Primordial helium, formed billions of years ago, seems to be leaking out of the Earth’s core

(ORDO NEWS) — Ancient, primordial helium from the Big Bang is leaking out of the Earth‘s core, scientists say in a new study.

There is no reason to be alarmed. The earth does not deflate like a sad balloon. But this means that the Earth formed inside the solar nebula – the molecular cloud from which the Sun was born, and this detail of the birth of our planet remained unresolved for a long time.

It also suggests that other primordial gases may leak from the Earth’s core into the mantle, which in turn could provide information about the composition of the solar nebula.

Helium on Earth is represented by two stable isotopes. The most common is helium-4, the nucleus of which contains two protons and two neutrons. Helium-4 accounts for about 99.99986 percent of all helium on our planet.

Another stable isotope, only about 0.000137 percent of Earth’s helium, is helium-3, with two protons and one neutron.

Helium-4 is basically a product of the radioactive decay of uranium and thorium produced right here on Earth. Helium-3, by contrast, is mostly primordial, formed in the moments after the Big Bang, but it can also be produced from the radioactive decay of tritium.

It is the helium-3 isotope that has been found leaking from the Earth’s interior, mainly along the system of mid-ocean volcanic ridges, which gives us a fairly accurate idea of ​​the rate of its release from the crust.

That rate is about 2,000 grams (4.4 pounds) per year, “about enough to fill a balloon the size of your desk,” explains geophysicist Peter Olson of the University of New Mexico.
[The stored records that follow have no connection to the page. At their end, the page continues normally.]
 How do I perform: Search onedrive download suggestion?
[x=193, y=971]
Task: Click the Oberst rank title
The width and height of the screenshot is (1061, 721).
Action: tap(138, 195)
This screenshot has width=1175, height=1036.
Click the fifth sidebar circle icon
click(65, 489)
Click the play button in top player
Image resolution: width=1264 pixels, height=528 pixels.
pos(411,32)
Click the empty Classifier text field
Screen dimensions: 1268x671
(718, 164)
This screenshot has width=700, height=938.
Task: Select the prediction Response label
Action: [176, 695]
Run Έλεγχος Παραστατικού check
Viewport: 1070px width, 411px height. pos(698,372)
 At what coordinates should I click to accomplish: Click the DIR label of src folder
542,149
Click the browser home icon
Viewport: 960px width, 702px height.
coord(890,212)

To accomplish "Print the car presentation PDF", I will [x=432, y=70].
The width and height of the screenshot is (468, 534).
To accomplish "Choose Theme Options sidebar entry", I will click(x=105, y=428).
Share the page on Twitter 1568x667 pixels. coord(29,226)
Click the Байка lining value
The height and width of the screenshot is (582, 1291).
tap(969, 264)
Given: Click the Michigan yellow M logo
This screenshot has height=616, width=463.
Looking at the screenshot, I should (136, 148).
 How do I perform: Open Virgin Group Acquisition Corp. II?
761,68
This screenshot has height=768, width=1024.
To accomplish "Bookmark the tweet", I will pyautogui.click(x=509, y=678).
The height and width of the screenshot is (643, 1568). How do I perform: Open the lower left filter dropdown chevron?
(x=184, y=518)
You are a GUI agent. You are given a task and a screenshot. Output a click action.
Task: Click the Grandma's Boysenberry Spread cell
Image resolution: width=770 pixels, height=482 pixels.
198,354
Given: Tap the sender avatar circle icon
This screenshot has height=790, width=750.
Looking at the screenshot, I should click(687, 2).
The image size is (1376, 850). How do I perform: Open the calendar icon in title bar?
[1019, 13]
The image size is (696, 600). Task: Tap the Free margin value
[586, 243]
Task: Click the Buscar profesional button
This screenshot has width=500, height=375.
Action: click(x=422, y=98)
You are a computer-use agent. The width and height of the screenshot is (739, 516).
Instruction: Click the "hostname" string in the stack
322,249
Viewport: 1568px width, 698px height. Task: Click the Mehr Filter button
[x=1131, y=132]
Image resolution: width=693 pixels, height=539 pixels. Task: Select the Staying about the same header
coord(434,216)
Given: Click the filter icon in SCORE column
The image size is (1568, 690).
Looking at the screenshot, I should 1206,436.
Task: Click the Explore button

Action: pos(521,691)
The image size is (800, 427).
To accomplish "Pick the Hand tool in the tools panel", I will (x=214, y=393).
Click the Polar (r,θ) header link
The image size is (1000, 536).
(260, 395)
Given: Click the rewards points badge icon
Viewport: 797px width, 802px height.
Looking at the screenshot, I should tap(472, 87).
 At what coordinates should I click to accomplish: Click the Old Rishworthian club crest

“It’s a miracle of nature and a clue to Earth’s history that significant amounts of this isotope still exist in the Earth’s interior.”

What is less clear is the origin: how much helium-3 can escape from the core, and how much is in the mantle.

This would make it possible to determine the source of the isotope. When the Earth formed, it accumulated material from the dust and gas floating around the newborn Sun.

A significant amount of helium-3 could only be inside the planetary core if it was formed in a flourishing nebula. That is, not on its outskirts and not in the process of dispersion and expansion.

Olson and his colleague, geochemist Zachary Sharp of the University of New Mexico, conducted a study by simulating the Earth’s supply of helium as it evolved. First, during its formation, when the protoplanet accumulated and included helium, and then after the Great Collision.

Astronomers believe that during this impact, a Mars-sized object crashed into a very young Earth, sending debris into Earth’s orbit that eventually recombined to form the Moon.

During this event, which would have resulted in the remelting of the mantle, much of the helium trapped in the mantle would have been lost. The core, however, is more impact resistant, suggesting that it could be a fairly efficient reservoir for storing helium-3.

In fact, this is exactly what the researchers found. Using the current rate of helium-3 leakage from the interior, as well as models of the behavior of helium isotopes, Olson and Sharp found that in the core of our planet there is probably from 10 teragrams (1013 grams) to a petagram (1015 grams) of helium-3.

This suggests that the planet must have formed inside a thriving solar nebula. However, several uncertainties remain. The likelihood that all conditions have been met to keep helium-3 in the Earth’s core is moderately low – meaning there may be less isotope than the team’s work suggests.

However, it is possible that there is also a large amount of primordial hydrogen in the core of our planet, which fell into the same process that could lead to the accumulation of helium-3. Finding evidence of a hydrogen leak could help confirm the findings, the researchers say.